-- Begin SUPPLIED DATA --

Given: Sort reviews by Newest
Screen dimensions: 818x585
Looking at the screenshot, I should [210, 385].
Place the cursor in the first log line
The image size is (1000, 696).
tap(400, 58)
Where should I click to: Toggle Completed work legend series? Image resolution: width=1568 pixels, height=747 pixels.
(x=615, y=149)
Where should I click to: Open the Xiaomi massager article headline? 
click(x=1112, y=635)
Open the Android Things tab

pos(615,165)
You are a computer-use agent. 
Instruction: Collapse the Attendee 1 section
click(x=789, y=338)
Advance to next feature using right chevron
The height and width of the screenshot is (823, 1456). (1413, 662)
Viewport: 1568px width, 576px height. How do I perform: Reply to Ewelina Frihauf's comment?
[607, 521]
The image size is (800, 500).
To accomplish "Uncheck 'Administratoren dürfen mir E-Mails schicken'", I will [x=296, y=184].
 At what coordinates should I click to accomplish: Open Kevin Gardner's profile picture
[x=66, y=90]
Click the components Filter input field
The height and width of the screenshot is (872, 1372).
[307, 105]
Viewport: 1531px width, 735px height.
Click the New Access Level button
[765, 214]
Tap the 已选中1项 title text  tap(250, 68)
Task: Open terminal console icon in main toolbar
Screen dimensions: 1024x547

-- End SUPPLIED DATA --

TASK DIRECTIONS
Copy out all of the material above line for line, keeping every word, number, and mark unchanged.

TASK ANSWER
Given: Sort reviews by Newest
Screen dimensions: 818x585
Looking at the screenshot, I should [210, 385].
Place the cursor in the first log line
The image size is (1000, 696).
tap(400, 58)
Where should I click to: Toggle Completed work legend series? Image resolution: width=1568 pixels, height=747 pixels.
(x=615, y=149)
Where should I click to: Open the Xiaomi massager article headline? 
click(x=1112, y=635)
Open the Android Things tab

pos(615,165)
You are a computer-use agent. 
Instruction: Collapse the Attendee 1 section
click(x=789, y=338)
Advance to next feature using right chevron
The height and width of the screenshot is (823, 1456). (1413, 662)
Viewport: 1568px width, 576px height. How do I perform: Reply to Ewelina Frihauf's comment?
[607, 521]
The image size is (800, 500).
To accomplish "Uncheck 'Administratoren dürfen mir E-Mails schicken'", I will [x=296, y=184].
 At what coordinates should I click to accomplish: Open Kevin Gardner's profile picture
[x=66, y=90]
Click the components Filter input field
The height and width of the screenshot is (872, 1372).
[307, 105]
Viewport: 1531px width, 735px height.
Click the New Access Level button
[765, 214]
Tap the 已选中1项 title text  tap(250, 68)
Task: Open terminal console icon in main toolbar
Screen dimensions: 1024x547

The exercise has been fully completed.